PO Box 150 • Machipongo, VA 23405-0150
(757) 678-7875 • FAX (757) 678-5070

November 1, 2001
Contact: Jamey West 301-990-0593
Karen Davis 757-678-7875
Fourth Annual Turkey Vigil To Be Held In Bethesda, Md
"Don't' Gobble Me!" Turkey Rights Activists Will Urge Area Residents
Date: Friday, November 16th
Place: 7115 Arlington Rd., Bethesda, Md
Time: 7:30-9:00 PM

Bethesda, Md - For the fourth year in a row, United Poultry Concerns activists will gather near the Giant Food store on Arlington Road in Bethesda, Maryland and urge people with our colorful signs, banners, and leaflets to skip the turkey this Thanksgiving and "Give Peace a Chance-Go Vegan."

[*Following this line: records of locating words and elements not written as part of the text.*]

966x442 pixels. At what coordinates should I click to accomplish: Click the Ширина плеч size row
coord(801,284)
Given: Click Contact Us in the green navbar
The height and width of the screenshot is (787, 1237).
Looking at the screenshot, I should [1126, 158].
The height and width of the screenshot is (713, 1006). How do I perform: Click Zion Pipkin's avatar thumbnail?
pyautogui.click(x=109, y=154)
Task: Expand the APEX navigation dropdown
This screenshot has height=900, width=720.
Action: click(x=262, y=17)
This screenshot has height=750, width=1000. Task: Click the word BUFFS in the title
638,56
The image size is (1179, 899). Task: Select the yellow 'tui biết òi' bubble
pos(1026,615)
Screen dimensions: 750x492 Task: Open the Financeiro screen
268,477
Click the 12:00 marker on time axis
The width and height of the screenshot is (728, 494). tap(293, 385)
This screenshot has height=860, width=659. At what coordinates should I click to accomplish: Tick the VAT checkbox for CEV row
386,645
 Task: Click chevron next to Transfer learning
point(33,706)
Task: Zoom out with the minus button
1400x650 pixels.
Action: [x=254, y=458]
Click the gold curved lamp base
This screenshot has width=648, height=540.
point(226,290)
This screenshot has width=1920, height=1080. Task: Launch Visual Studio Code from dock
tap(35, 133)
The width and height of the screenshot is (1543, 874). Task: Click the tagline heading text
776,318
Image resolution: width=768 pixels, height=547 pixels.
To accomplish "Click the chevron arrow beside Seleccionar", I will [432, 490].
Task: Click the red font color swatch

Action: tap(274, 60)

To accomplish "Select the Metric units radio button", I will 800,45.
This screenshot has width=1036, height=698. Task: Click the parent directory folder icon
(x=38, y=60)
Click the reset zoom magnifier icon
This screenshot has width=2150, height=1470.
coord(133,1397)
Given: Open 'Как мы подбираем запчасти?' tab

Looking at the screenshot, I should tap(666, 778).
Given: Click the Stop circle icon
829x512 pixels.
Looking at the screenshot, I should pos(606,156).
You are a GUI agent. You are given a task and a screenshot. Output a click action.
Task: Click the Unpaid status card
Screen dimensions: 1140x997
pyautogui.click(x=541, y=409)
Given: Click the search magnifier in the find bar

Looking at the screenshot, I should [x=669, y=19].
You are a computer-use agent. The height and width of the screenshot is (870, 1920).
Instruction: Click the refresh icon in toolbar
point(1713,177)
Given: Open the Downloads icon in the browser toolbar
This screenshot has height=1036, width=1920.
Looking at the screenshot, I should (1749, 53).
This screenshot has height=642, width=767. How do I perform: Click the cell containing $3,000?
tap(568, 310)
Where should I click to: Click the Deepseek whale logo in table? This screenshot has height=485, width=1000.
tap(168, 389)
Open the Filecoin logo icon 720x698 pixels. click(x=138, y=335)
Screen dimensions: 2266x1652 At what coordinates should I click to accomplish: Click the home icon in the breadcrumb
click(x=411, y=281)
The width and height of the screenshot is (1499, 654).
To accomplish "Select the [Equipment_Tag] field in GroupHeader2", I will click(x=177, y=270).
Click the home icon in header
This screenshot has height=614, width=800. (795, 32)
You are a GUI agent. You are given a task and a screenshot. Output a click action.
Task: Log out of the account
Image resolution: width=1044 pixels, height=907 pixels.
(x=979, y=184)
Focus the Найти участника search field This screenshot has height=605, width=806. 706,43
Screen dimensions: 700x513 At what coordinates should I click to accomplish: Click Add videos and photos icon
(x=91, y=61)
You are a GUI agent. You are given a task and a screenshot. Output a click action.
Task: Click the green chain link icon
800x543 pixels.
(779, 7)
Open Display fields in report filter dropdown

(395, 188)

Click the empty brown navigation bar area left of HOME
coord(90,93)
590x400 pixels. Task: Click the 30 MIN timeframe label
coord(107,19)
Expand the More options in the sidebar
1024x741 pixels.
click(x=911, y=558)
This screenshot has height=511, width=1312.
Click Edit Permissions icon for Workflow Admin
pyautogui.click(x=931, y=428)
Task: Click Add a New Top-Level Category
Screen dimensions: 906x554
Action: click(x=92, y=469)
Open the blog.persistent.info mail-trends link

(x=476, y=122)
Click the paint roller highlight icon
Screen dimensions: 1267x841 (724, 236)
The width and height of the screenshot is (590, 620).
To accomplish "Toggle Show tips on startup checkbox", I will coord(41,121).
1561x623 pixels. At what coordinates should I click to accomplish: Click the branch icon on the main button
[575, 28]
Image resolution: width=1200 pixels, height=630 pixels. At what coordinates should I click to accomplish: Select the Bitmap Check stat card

Killing 45 million turkeys for Thanksgiving and 268,069,000 turkeys every year in the United States is not peaceful, and the milking of semen and artificial insemination process by which turkeys are produced is incredibly violent and obscene. It causes so much distress that many turkeys die from lack of oxygen due to the birds' struggling, wing beating, and desperate efforts to escape. A former "milker" describes "dodging their panic-blown excrement and breathing the dust stirred up by the terrified birds."

Instead of hatching under a mother's protective wings, the newborn birds are immediately confronted with human violence. According to the trade magazine "Turkey World," "Very few animals go through the stresses of turkey poults in the first three hours of life. They are squeezed for sexing, their toes are removed, they are whacked on the back of the neck with antibiotic injections, and debeaked. Essentially they have been through major surgery; they've been traumatized"-and all this pain without anesthetic.

Please join us on November 16th and light a candle for turkeys, world peace, and gentler, more compassionate traditions. We hope to see you there.